Par William Engdahl – Le 26 avril 2022 – New Eastern Outlook

Il commence à être visible que certaines personnes mal intentionnées prennent délibérément des mesures pour garantir qu’une crise alimentaire mondiale se produise. Chaque mesure prise par les stratèges de l’administration Biden pour « contrôler l’inflation de l’énergie » nuit à l’approvisionnement ou gonfle le prix du gaz naturel, du pétrole et du charbon pour l’économie mondiale. Cela a un impact énorme sur les prix des engrais et la production alimentaire. Et cela a commencé bien avant l’Ukraine. Aujourd’hui, des informations circulent selon lesquelles les hommes de Biden sont intervenus pour bloquer le transport ferroviaire d’engrais au moment le plus critique pour les plantations de printemps. Dès cet automne, les effets seront explosifs.

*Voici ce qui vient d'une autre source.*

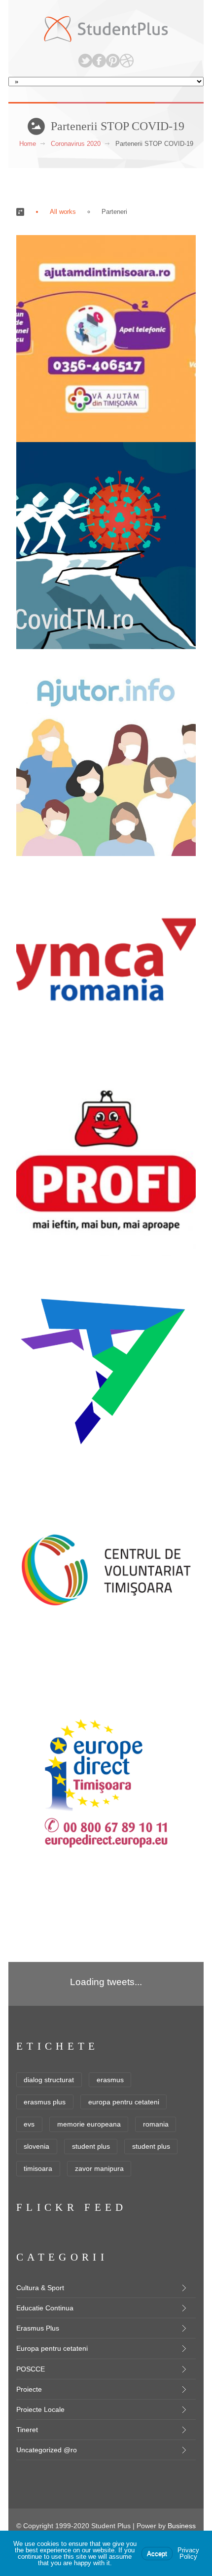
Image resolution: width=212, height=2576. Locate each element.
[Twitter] (85, 61)
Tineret (27, 2430)
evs (29, 2124)
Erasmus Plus (37, 2328)
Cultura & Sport (40, 2288)
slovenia (36, 2146)
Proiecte (29, 2389)
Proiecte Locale (40, 2409)
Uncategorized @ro (46, 2450)
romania (156, 2124)
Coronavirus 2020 (76, 143)
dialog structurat (49, 2080)
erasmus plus (45, 2102)
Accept (157, 2553)
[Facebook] (99, 61)
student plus (91, 2146)
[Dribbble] (127, 61)
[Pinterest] (113, 61)
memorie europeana (89, 2124)
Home (27, 143)
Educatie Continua (44, 2308)
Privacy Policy (188, 2553)
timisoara (38, 2168)
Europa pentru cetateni (52, 2348)
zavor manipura (99, 2168)
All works (63, 211)
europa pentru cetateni (123, 2102)
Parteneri (114, 211)
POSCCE (30, 2369)
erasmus (110, 2080)
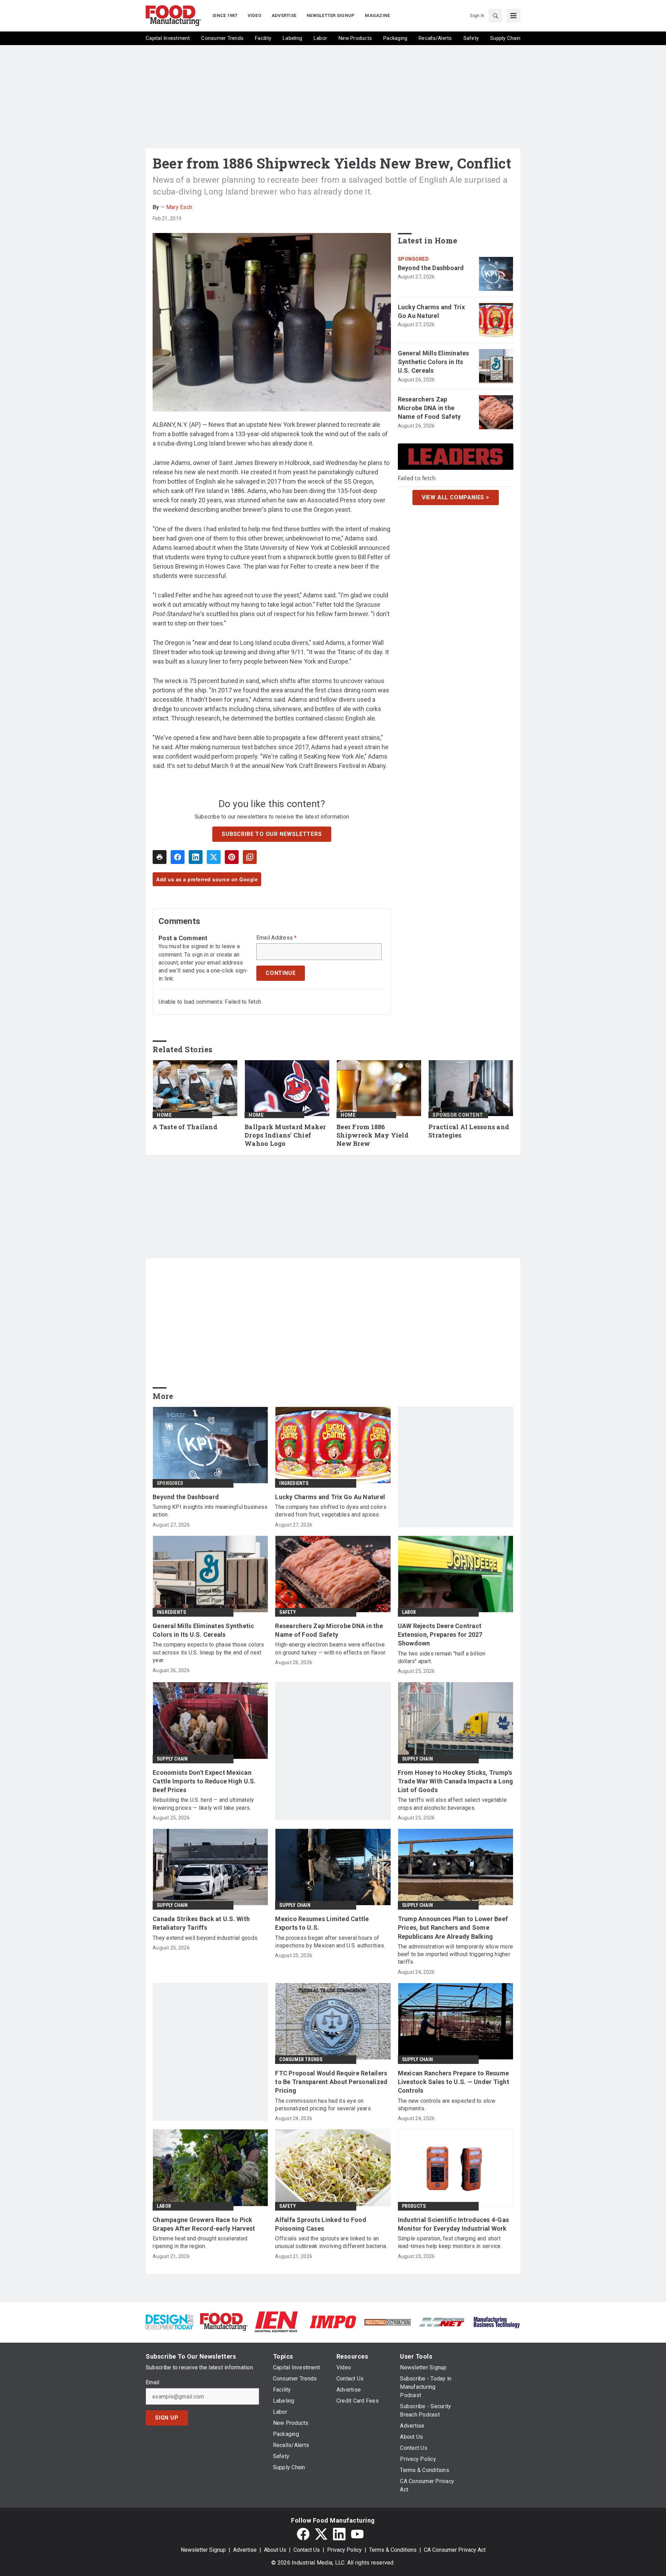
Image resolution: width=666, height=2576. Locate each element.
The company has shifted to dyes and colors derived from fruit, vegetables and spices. (330, 1511)
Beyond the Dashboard (431, 267)
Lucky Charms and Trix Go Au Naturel (431, 311)
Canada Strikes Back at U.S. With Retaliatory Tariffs (201, 1923)
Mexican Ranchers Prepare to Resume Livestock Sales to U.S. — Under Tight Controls (453, 2081)
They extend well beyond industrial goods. (205, 1938)
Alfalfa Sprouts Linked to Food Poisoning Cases (320, 2224)
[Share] (178, 857)
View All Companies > (455, 497)
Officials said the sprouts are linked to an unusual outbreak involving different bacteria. (331, 2242)
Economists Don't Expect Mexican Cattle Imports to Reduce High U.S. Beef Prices (204, 1781)
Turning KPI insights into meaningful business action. (210, 1511)
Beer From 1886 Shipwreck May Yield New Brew (372, 1135)
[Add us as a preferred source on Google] (250, 857)
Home (164, 1115)
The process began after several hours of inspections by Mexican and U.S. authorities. (330, 1942)
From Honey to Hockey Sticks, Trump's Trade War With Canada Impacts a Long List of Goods (455, 1781)
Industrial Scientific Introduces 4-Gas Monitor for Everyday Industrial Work (453, 2224)
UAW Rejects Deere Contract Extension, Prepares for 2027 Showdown (440, 1634)
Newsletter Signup (203, 2550)
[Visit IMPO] (333, 2321)
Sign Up (167, 2417)
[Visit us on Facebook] (303, 2534)
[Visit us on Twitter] (321, 2534)
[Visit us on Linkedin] (339, 2534)
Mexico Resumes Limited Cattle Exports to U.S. (322, 1923)
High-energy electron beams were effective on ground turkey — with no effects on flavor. (330, 1648)
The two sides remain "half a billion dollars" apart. (442, 1657)
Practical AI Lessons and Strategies (468, 1131)
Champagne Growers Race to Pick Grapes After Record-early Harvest (204, 2224)
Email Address (276, 938)
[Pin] (232, 857)
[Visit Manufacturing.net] (442, 2321)
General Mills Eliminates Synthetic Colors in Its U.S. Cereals (433, 361)
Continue (281, 973)
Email (152, 2382)
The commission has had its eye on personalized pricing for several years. (323, 2105)
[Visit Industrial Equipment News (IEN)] (276, 2321)
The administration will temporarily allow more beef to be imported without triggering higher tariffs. (455, 1954)
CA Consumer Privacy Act (455, 2550)
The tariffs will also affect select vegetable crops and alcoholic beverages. (452, 1804)
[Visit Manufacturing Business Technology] (496, 2321)
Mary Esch (179, 207)
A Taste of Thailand (185, 1127)
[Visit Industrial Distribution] (387, 2321)
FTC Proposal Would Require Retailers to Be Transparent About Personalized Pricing (331, 2081)
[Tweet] (214, 857)
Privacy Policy (344, 2550)
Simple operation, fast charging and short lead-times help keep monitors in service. (450, 2242)
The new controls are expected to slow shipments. (446, 2105)
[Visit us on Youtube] (357, 2534)
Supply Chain (172, 1759)
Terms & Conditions (393, 2550)
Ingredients (293, 1483)
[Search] (495, 16)
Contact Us (306, 2550)
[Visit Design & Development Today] (169, 2321)
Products (414, 2206)
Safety (287, 1612)
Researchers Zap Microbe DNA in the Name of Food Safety (429, 408)
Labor (409, 1612)
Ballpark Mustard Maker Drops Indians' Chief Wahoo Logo (285, 1135)
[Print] (159, 857)
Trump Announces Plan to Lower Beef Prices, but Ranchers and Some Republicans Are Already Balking (453, 1927)
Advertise (245, 2550)
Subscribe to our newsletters (272, 834)
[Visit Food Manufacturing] (224, 2321)
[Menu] (513, 16)
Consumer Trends (300, 2059)
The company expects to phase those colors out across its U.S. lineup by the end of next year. (208, 1652)
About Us (275, 2550)
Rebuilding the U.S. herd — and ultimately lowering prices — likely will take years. (203, 1804)
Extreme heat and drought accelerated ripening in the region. (200, 2242)
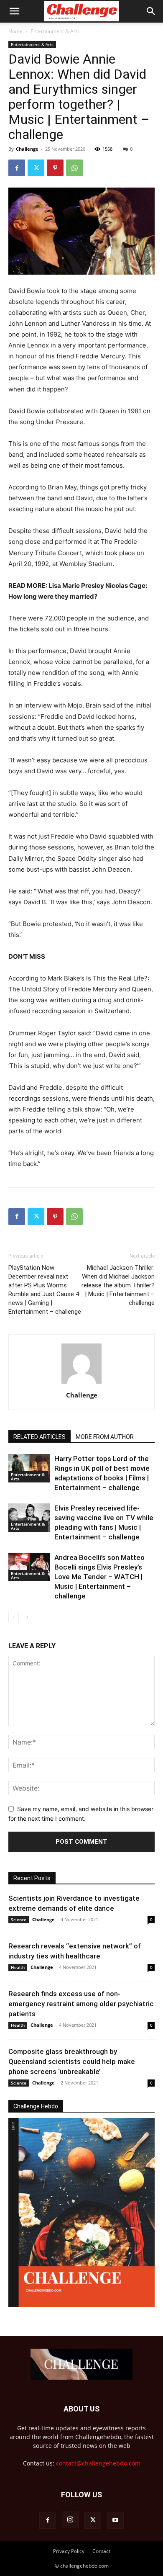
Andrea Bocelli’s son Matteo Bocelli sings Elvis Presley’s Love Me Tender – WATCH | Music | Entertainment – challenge (99, 1576)
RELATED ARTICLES (39, 1436)
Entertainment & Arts (55, 31)
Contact (101, 2551)
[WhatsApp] (74, 168)
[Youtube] (115, 2520)
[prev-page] (13, 1617)
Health (18, 1967)
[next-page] (27, 1617)
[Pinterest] (55, 168)
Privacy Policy (68, 2551)
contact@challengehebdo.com (98, 2463)
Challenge (27, 149)
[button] (14, 11)
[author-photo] (81, 1383)
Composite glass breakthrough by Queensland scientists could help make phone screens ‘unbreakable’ (71, 2061)
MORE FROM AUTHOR (105, 1436)
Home (15, 31)
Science (18, 1919)
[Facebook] (16, 168)
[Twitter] (36, 168)
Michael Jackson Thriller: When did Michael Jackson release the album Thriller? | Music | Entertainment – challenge (118, 1285)
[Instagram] (70, 2520)
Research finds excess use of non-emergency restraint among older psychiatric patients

Alors que les semis de printemps aux États-Unis sont dans leur phase critique, CF Industries de Deerfield, dans l’Illinois, le plus grand fournisseur américain d’engrais azotés ainsi que d’un additif vital pour les moteurs diesel, a publié un communiqué de presse indiquant que « Ce vendredi 8 avril 2022, l’Union Pacific a informé sans préavis CF Industries qu’il demandait à certains expéditeurs de réduire le volume de wagons privés sur chemin de fer avec effet immédiat. » Union Pacific est l’une des quatre grandes compagnies ferroviaires qui transportent ensemble environ 80 % de tout le fret ferroviaire agricole américain. Le PDG de la société CF, Tony Will, a déclaré : « Cette action de l’Union Pacific ne pouvait pas tomber à un pire moment pour les agriculteurs. Non seulement les engrais seront retardés par ces restrictions d’expédition, mais les engrais supplémentaires nécessaires pour effectuer les applications de printemps risquent de ne pas pouvoir être acheminés du tout aux agriculteurs. En imposant cette restriction arbitraire à une poignée d’expéditeurs seulement, l’Union Pacific met en péril les récoltes des agriculteurs, ce qui augmentera le coût des aliments pour les consommateurs. » CF a lancé des appels urgents à l’administration Biden pour qu’elle remédie à la situation, sans qu’aucune action positive n’ait été entreprise jusqu’à présent.

Sabotage direct

CF Industries a fait remarquer qu’elle était l’une des trente entreprises soumises à cette mesure sévère, qui n’est pas limitée dans le temps. Elle expédie ses produits via les lignes ferroviaires de l’Union Pacific, principalement à partir de son complexe de Donaldsonville en Louisiane et de son complexe de Port Neal en Iowa, pour desservir les principaux États agricoles, notamment l’Iowa, l’Illinois, le Kansas, le Nebraska, le Texas et la Californie. L’interdiction touchera les engrais azotés tels que l’urée et le nitrate d’ammonium uréique (UAN), ainsi qu’un additif diesel, le DEF (appelé AdBlue en Europe). Le DEF est un produit de contrôle des émissions exigé aujourd’hui pour les camions diesel. Sans lui, les moteurs ne peuvent pas fonctionner. Il est fabriqué à partir d’urée. CF Industries est le plus grand producteur d’urée, d’UAN et de DEF en Amérique du Nord, et son complexe de Donaldsonville est la plus grande installation de production de ces produits en Amérique du Nord.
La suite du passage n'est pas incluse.